The Jena School is a group of figures of the romantic movement who gathered in 1796 in the university city of Jena . Among them, one can distinguish such famous writers as the brothers Augustus Wilhelm and Friedrich Schlegeli , Ludwig Thicke , Novalis . They begin to publish the Ateneum magazine, where they formulate their own aesthetic program. The activities of the Jena school marked the first stage in the development of German romanticism .
Content
The theoretical ideas of Jena romantics
The most significant role in creating the theory of romantic art belonged to the Schlegel brothers. They demanded complete freedom for the artist. Following Herder, Schlegeli uphold the idea of the historical development of art, the contemporary phase of which they see in romanticism. “Romantic poetry is progressive universal poetry,” writes Fr. Schlegel. In his Berlin and Vienna lectures A.-V. Schlegel insists on the character of romantic art transforming reality.
The principle of freedom, which was proclaimed by the German theorists of romanticism, in practice meant unlimited individual willfulness, and in art - the complete arbitrariness of the creative person.
Romantic Irony
One of the important provisions of the aesthetics of Fr. Schlegel was a theory of romantic irony. In contrast to the one-sided seriousness of enlightenment thinking, irony revealed the relative value of life phenomena. In an irony of this type, "everything should be a joke and everything should be serious." “It causes us to feel the impossibility and necessity of the fullness of the utterance,” wrote Fr. Schlegel.

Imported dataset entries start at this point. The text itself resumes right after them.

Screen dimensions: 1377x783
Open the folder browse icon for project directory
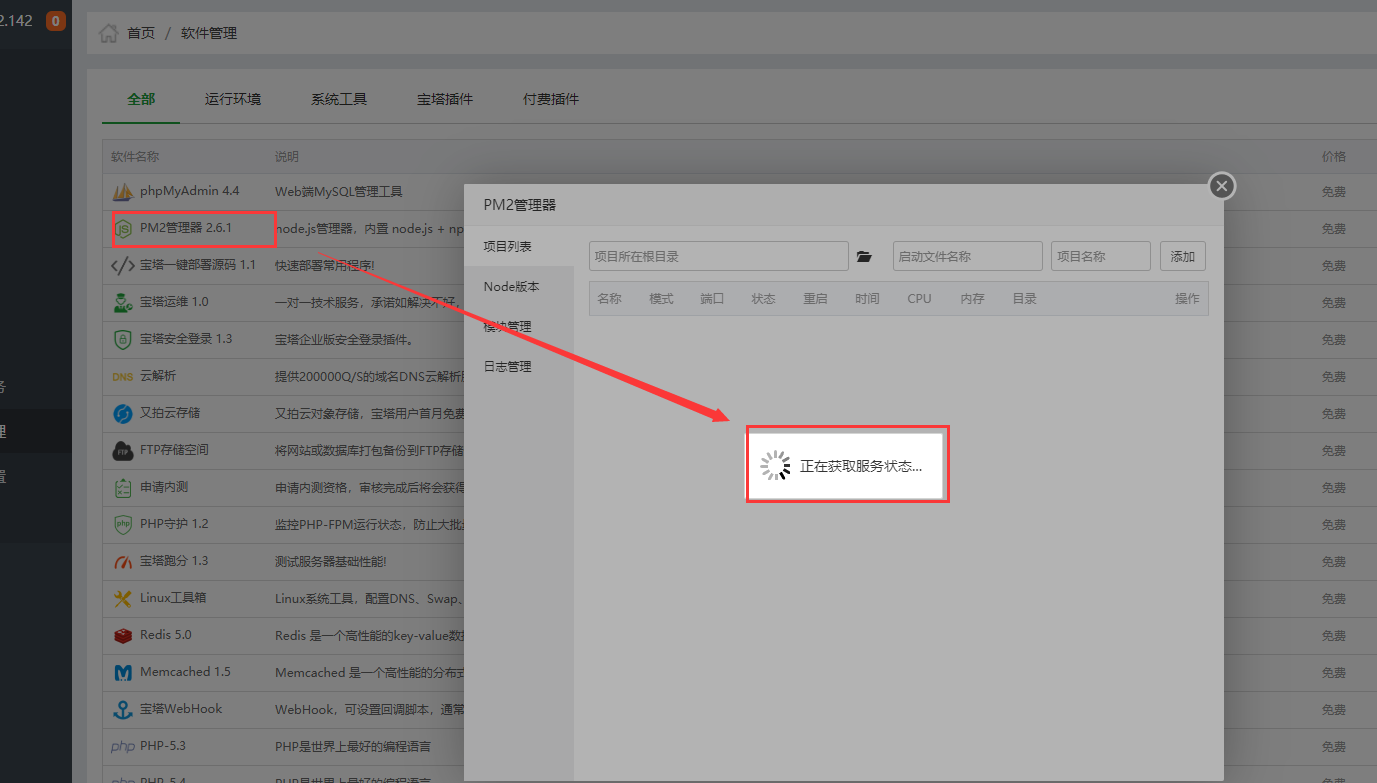[x=865, y=257]
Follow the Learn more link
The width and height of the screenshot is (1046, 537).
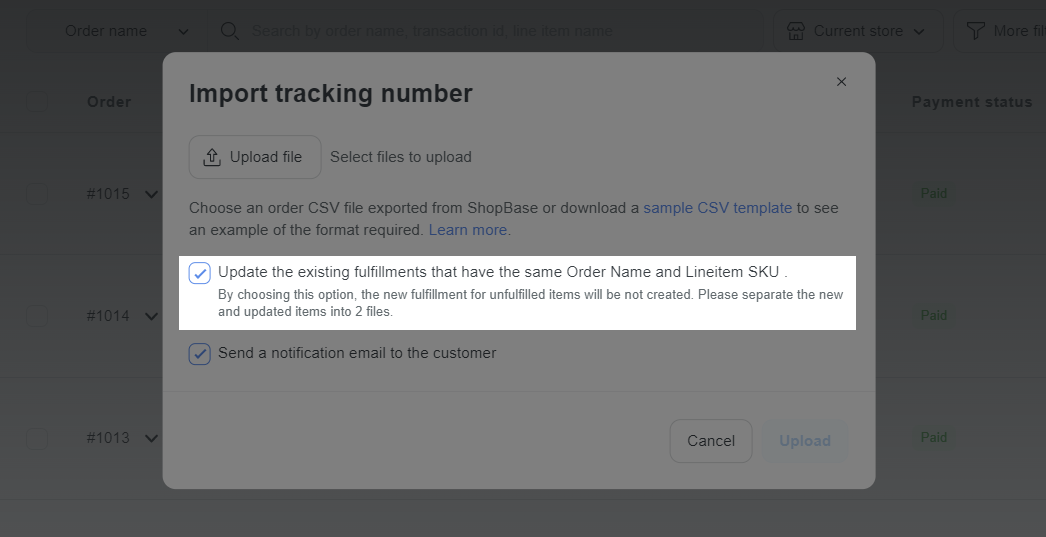pos(468,230)
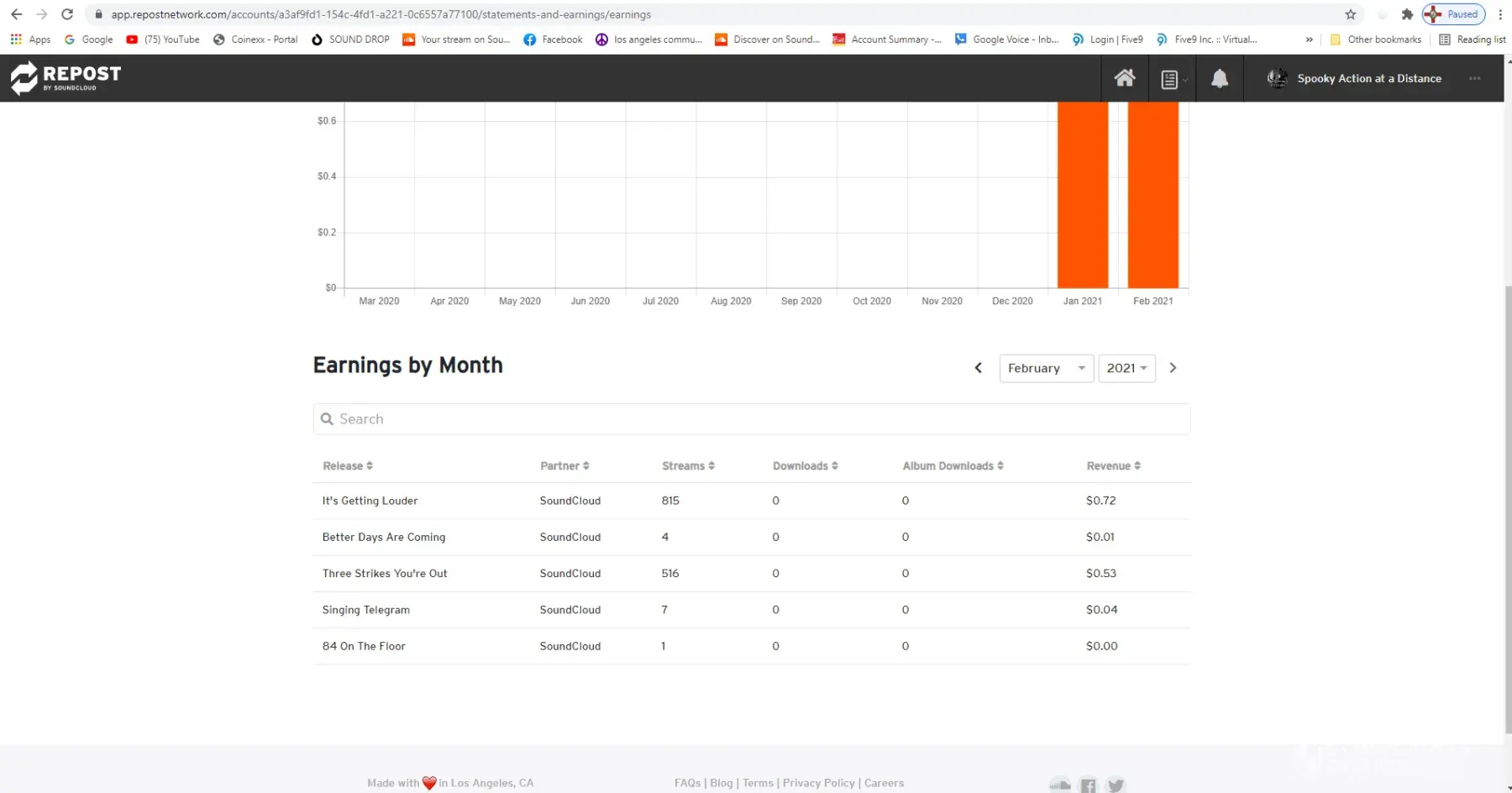Open the browser extensions puzzle icon

(1407, 14)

Growing up from a critical attitude to reality, romantic irony in practice often led to extreme subjectivity, but the principle of relativity of existing values and concepts, which it affirmed, carried a rational beginning.
In their philosophical quest, the Yens turned first of all to Kant's philosophy and came to the conclusion that knowledge is primarily self-knowledge. A person creates his own world. They set aside the Kantian “thing in itself” and turned to Fichte's ideas. The Fichte Jens interpreted the absolute “I” as the “I” of an individual personality, considering it to be infinitely free. The Jena romantics asserted the paramount importance of art in the universe as a whole, and at the center of this universe was the personality of the artist, who creates the world by the power of his imagination.
Shortly after the death of Novalis in 1801, the Jena group disintegrates. It is replaced by the Heidelberg school .
Literature
- Weinstein O.B. The language of romantic thought. On the philosophical style of Novalis and Friedrich Schlegel. M.: Russian State Humanitarian University, 1994. (Readings on the history and theory of culture. Issue 6. Historical poetics). - 80 p.
- Sinful V.I. Early German Romanticism: A Fragmented Thinking Style. - L .: Publishing house of LSU, 1991. - 144 p.
- Dmitriev A. S. Problems of Jena romanticism. - M.: Publishing house of Moscow University, 1975. - 263 p.
- History of World Literature: In 9 vol. M., 1989
Links
- Lukov Vl. A. Jensky romanticism // Electronic encyclopedia "Shakespeare's World" [2010].